## Required action
Would you return every entry below without a single difference?

***** Data records

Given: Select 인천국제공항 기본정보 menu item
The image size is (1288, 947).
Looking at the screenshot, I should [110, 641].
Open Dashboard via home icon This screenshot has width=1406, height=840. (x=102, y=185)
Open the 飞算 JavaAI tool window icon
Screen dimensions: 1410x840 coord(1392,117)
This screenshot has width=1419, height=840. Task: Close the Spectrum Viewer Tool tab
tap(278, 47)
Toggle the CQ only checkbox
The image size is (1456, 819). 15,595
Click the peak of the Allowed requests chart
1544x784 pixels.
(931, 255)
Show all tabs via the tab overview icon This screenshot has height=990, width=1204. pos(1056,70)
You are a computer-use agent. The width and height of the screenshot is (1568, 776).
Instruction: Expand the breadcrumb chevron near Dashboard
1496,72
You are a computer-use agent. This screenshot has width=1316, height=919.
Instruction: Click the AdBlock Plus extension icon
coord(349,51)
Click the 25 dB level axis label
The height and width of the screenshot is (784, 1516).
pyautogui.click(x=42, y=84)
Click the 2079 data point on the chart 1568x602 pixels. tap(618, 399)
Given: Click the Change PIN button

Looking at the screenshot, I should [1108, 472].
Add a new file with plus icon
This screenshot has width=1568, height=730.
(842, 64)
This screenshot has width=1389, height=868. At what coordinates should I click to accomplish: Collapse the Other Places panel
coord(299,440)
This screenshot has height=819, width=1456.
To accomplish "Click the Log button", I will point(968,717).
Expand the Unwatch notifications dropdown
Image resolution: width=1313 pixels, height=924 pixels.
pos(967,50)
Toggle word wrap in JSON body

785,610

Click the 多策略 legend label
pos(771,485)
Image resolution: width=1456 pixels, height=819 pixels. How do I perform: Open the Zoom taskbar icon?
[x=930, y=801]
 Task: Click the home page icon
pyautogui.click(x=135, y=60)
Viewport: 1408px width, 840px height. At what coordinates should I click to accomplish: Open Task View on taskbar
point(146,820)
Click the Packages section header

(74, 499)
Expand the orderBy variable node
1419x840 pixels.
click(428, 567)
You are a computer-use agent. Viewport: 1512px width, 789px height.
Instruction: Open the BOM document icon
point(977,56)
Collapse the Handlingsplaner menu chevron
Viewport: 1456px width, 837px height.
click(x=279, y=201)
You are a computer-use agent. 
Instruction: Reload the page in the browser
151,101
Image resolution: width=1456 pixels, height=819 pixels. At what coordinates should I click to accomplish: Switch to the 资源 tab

**********

## Task response
Given: Select 인천국제공항 기본정보 menu item
The image size is (1288, 947).
Looking at the screenshot, I should [110, 641].
Open Dashboard via home icon This screenshot has width=1406, height=840. (x=102, y=185)
Open the 飞算 JavaAI tool window icon
Screen dimensions: 1410x840 coord(1392,117)
This screenshot has width=1419, height=840. Task: Close the Spectrum Viewer Tool tab
tap(278, 47)
Toggle the CQ only checkbox
The image size is (1456, 819). 15,595
Click the peak of the Allowed requests chart
1544x784 pixels.
(931, 255)
Show all tabs via the tab overview icon This screenshot has height=990, width=1204. pos(1056,70)
You are a computer-use agent. The width and height of the screenshot is (1568, 776).
Instruction: Expand the breadcrumb chevron near Dashboard
1496,72
You are a computer-use agent. This screenshot has width=1316, height=919.
Instruction: Click the AdBlock Plus extension icon
coord(349,51)
Click the 25 dB level axis label
The height and width of the screenshot is (784, 1516).
pyautogui.click(x=42, y=84)
Click the 2079 data point on the chart 1568x602 pixels. tap(618, 399)
Given: Click the Change PIN button

Looking at the screenshot, I should [1108, 472].
Add a new file with plus icon
This screenshot has width=1568, height=730.
(842, 64)
This screenshot has width=1389, height=868. At what coordinates should I click to accomplish: Collapse the Other Places panel
coord(299,440)
This screenshot has height=819, width=1456.
To accomplish "Click the Log button", I will point(968,717).
Expand the Unwatch notifications dropdown
Image resolution: width=1313 pixels, height=924 pixels.
pos(967,50)
Toggle word wrap in JSON body

785,610

Click the 多策略 legend label
pos(771,485)
Image resolution: width=1456 pixels, height=819 pixels. How do I perform: Open the Zoom taskbar icon?
[x=930, y=801]
 Task: Click the home page icon
pyautogui.click(x=135, y=60)
Viewport: 1408px width, 840px height. At what coordinates should I click to accomplish: Open Task View on taskbar
point(146,820)
Click the Packages section header

(74, 499)
Expand the orderBy variable node
1419x840 pixels.
click(428, 567)
You are a computer-use agent. Viewport: 1512px width, 789px height.
Instruction: Open the BOM document icon
point(977,56)
Collapse the Handlingsplaner menu chevron
Viewport: 1456px width, 837px height.
click(x=279, y=201)
You are a computer-use agent. 
Instruction: Reload the page in the browser
151,101
Image resolution: width=1456 pixels, height=819 pixels. At what coordinates should I click to accomplish: Switch to the 资源 tab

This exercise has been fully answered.